Les médias en prennent aussi pour leur rhume dans son témoignage. Il les accuse d’avoir bénéficié de fuites venant de l’Autorité pour casser du sucre sur son dos, notamment dans des moments cruciaux, comme juste avant qu’il passe devant un juge.

« Des articles avec des titres accrocheurs, mais complètement faux pour retourner le jugement de la population contre moi et miner mon moral, soutient-il. Les titres m’appelaient le fraudeur ou me disaient recherché par la police. Or, je n’ai jamais été accusé et encore moins déclaré coupable. »

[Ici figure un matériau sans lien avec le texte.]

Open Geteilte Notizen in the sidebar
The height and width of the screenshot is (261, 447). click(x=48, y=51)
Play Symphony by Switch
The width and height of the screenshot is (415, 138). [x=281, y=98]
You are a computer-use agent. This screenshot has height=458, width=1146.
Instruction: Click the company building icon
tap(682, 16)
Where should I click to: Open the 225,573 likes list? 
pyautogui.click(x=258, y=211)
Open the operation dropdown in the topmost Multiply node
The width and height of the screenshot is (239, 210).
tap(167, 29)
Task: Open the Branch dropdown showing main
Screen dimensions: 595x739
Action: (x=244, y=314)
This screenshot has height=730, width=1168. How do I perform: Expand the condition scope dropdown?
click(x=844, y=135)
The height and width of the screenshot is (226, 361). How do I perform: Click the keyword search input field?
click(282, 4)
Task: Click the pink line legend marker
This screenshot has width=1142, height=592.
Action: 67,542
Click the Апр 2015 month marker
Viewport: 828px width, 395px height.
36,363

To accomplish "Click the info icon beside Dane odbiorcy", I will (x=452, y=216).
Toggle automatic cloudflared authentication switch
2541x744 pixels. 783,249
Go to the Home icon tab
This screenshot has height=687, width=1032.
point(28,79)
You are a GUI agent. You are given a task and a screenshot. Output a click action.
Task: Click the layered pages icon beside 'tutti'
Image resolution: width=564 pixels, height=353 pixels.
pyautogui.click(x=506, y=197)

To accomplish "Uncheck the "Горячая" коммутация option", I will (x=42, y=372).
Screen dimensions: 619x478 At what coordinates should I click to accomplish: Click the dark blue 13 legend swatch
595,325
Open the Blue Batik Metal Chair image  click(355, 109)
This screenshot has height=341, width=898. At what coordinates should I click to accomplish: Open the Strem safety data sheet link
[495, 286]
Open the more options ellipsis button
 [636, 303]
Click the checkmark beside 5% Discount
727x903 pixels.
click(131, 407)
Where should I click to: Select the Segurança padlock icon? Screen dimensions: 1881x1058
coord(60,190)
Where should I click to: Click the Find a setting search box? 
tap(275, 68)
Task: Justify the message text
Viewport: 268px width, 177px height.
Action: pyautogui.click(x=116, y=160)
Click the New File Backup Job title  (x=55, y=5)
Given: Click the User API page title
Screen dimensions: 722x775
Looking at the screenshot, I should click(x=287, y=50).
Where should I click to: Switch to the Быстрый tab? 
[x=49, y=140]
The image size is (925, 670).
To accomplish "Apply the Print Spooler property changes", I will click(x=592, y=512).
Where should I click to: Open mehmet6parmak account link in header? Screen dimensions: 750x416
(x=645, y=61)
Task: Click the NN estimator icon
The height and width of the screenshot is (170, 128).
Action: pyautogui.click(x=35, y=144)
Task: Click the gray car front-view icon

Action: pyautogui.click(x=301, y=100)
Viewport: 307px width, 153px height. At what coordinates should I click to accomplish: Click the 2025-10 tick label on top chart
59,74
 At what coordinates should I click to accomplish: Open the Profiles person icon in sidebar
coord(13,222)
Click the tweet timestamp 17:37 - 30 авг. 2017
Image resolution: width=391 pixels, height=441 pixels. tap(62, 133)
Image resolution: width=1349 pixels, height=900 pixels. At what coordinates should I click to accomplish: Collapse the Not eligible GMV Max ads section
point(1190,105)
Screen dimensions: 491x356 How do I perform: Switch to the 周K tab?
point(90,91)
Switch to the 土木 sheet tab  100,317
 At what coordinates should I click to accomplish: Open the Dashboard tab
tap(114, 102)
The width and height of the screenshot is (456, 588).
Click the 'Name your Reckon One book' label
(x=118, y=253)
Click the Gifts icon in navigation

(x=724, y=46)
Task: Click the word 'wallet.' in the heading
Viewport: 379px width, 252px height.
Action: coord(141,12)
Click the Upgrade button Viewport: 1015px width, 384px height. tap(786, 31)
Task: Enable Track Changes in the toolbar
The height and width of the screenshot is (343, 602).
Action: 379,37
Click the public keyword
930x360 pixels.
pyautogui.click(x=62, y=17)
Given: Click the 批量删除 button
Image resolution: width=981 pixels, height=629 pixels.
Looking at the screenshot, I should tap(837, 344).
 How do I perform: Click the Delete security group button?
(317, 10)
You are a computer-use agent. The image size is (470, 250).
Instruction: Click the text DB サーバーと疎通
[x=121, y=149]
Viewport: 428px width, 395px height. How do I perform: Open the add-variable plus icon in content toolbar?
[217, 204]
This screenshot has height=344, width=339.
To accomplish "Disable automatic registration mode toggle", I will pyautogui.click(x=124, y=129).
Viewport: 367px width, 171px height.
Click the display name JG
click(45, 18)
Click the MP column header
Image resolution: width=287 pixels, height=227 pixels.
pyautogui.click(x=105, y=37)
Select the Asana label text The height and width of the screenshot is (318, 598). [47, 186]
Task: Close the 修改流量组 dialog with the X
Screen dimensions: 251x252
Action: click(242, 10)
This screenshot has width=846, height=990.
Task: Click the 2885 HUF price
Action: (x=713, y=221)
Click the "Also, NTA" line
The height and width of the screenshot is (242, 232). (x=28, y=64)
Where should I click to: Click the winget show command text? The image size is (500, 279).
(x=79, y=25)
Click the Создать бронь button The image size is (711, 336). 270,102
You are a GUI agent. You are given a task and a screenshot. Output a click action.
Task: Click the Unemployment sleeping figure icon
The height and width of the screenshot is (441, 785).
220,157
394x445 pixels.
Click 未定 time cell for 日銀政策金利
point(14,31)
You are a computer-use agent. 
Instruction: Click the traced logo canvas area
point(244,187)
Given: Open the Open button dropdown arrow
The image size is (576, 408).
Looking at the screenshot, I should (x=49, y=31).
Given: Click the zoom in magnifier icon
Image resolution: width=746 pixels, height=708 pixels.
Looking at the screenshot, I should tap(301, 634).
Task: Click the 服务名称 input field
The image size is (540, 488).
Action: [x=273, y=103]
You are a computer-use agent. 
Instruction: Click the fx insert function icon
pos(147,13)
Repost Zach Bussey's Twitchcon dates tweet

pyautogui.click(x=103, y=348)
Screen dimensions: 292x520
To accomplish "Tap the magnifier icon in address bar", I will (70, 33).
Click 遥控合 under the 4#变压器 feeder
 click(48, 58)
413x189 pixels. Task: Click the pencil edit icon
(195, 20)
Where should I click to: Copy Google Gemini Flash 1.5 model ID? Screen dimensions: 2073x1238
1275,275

Il s’en prend aussi au rôle de la firme Raymond Chabot, son ancienne firme comptable nommée administrateur provisoire de ses actifs. Ce qui selon lui la place en conflit d’intérêts. Il se demande aussi pourquoi l’AMF ne rembourse pas simplement les investisseurs avec les plus de neuf millions de dollars qu’elle a saisis dans cette affaire. 

« Pourtant, ils continuent depuis deux ans à essayer de trouver encore plus d’argent, ils fouillent et fouillent! Le problème? C’est que Raymond Chabot a été autorisée à faire son enquête, à engager le nombre de gens et de spécialistes qu’il voulaient, et tout ça en se payant à même les sommes saisies », s’inquiète Dominic Lacroix, au moment où les dépenses ont déjà dépassé 1,5 million de dollars.

DE L’ARGENT CACHÉ

L’AMF et l’administrateur provisoire Raymond Chabot présentent toutefois une version de ce dossier bien différente de celle de Dominique Lacroix. Encore récemment, Raymond Chabot faisait état de sites de minage de cryptomonnaies gérés par Dominic Lacroix pour miner du Zcash. Cela lui aurait permis de se payer de luxueuses voitures, malgré la faillite de ses compagnies et la saisie de ses biens. 

C’est d’ailleurs en analysant le mode de paiement d’un VUS Mercedes que l’AMF a découvert des actifs cachés. En remontant la piste, l’AMF a constaté que Dominic Lacroix et sa conjointe Sabrina Paradis-Royer avaient aussi acquis une Tesla S de 186 000 dollars ainsi qu’un Roadster T-Rex ZZ Campagna à depuis le même compte de banque où les bitcoins avaient abouti après avoir été convertis en dollars canadiens.

« Ce n’est que lorsque [l’enquêteur de l’AMF] a découvert l’existence et le mode de paiement de la Mercedes GLE par l’entremise du compte bancaire […] détenu par […] Lacroix […] qu’il a pu démontrer que le paiement de dépenses personnelles était effectué à partir des sommes reçues des investisseurs ayant acheté des PlexCoins », précise le Tribunal des marchés financiers dans une décision de 2018.

Au total, l’AMF aurait identifié « pour au moins quatre millions de dollars américains » de fonds détenus par le couple dans différentes institutions financières qui, jusqu’alors, étaient restés dans l’ombre.

SANS LE SOU, VRAIMENT?

Concernant le minage de Zcash, du matériel informatique évalué à 600 000 dollars aurait été identifié par Raymond Chabot. Il aurait été payé par un transfert d’ethereums en bitcoins après l’ordonnance de l’AMF lui interdisant d’avoir toute cryptomonnaie. Les sites auraient été loués sous d’autres noms, notamment celui de la conjointe de Dominic Lacroix. Ce dernier soutient avoir cessé de miner à la mi-décembre 2018, après que son équipement ait été saisi par les propriétaires des bâtiments, auxquels il n’était plus en mesure de payer les loyers.

Des contracteurs ont aussi affirmé en cour avoir été payés par M. Lacroix pour effectuer des rénovations de 200 000 dollars dans sa nouvelle résidence, alors même que les ordonnances de l’AMF le lui interdisaient. Un message texte signé Master DL et envoyé à un des entrepreneurs faisait état du fait qu’on lui avait pris 2,5 millions de dollars, mais qu’il lui en restait encore 11,5 millions. Dominic Lacroix nie être l’auteur de ce message. 

Ce n’est pas non plus la première fois que Dominic Lacroix vit des démêlées avec l’Autorité des marchés financiers. En 2013, sa compagnie Micro-Prêts et lui avaient plaidé coupable à six chefs d’accusation pour placement illégal, pratique illégale et transmission d’informations fausses ou trompeuses. La Cour du Québec leur avait alors imposé une amende de 25 000 $.